Mr. Dennis Skinner (Bolsover)

I believe that it would make no sense for this matter to be referred to the Privileges Committee, and I say this for a number of reasons.

The first thing that happens when these matters go before that Committee is that it tries to find every possible way round the subject in order to avoid conflict at the end. I well recall the occasion when Arthur Scargill was alleged to have influenced some of the sponsored Members of Parliament who had voted in favour of the Common Market because that vote went against a ban in the area committee. The Privileges Committee spent a great deal of time trying to find ways not to bring Arthur Scargill to the Bar of the House. I have no doubt that if Arthur Scargill had got to the Bar of the House, he would have relished it. I do not know that I can speak for Arthur Scargill—and he cannot speak for me either, and he knows it.

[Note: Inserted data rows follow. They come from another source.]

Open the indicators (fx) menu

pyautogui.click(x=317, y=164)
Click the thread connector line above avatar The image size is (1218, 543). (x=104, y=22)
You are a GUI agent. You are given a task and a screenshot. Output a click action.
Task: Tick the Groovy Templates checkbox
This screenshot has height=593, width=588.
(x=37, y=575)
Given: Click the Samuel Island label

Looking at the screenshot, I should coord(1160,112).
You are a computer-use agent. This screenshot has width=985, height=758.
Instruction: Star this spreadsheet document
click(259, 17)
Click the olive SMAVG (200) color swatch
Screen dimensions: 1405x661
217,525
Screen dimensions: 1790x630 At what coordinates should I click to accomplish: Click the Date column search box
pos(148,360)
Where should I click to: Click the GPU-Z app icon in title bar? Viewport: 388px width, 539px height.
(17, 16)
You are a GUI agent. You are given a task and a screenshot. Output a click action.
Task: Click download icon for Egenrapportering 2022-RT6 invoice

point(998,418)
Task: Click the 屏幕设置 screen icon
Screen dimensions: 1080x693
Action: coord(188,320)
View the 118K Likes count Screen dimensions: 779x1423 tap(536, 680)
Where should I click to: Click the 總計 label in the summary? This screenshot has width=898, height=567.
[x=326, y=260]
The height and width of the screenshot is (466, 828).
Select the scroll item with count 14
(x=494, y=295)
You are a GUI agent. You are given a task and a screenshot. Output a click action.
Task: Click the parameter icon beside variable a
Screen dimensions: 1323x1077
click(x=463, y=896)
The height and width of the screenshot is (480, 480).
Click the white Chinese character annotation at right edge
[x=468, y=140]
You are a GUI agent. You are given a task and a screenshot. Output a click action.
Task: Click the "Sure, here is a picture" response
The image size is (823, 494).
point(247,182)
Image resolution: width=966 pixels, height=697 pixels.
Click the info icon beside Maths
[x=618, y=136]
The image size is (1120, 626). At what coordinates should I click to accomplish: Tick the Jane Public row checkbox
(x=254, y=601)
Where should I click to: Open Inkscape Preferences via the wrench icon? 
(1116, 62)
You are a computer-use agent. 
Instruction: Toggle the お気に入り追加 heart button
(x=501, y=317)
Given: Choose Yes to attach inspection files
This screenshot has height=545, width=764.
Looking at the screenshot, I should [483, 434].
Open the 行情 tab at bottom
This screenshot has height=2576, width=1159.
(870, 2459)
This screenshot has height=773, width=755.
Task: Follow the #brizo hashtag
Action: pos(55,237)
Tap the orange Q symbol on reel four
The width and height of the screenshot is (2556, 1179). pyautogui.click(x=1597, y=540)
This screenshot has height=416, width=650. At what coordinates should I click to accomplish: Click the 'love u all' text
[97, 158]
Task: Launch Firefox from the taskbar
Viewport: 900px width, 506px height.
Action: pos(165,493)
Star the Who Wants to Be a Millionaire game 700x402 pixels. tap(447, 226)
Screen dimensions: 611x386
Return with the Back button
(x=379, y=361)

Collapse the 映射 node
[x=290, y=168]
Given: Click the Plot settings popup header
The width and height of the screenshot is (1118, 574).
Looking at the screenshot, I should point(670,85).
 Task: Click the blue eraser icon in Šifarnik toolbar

The point was that the Committee sat several times, and letters were sent to officials of the union—and not only to Arthur Scargill but to Joe Gormley—to try to clarify the situation in order to avoid a head-on clash. My guess is that if this matter goes any further, it will finish up in exactly the same way. Therefore, this matter is a nonsense as well.

The subject was raised in The Sunday Times at a time when my right hon. Friend the Member for Sunderland, North (Mr. Willey) was not in a position to raise the matter with you, Mr. Speaker. One does not know why he did not have that opportunity. Perhaps he does not read The Sunday Times. Perhaps eventually somebody bumped into him in the corridor and said, "Hi, Fred, have you seen The Sunday Times?", and no doubt added that the matter should go before the Privileges Committee. The result is that this matter is going before the Committee in relation to certain newspapers when the newspapers who first reported it are not involved.

I do not like the idea of Select Committees anyway. I think the way they conduct their business, mainly in private, is a nonsense. For that reason, too, I do not think the matter should be referred to the Committee.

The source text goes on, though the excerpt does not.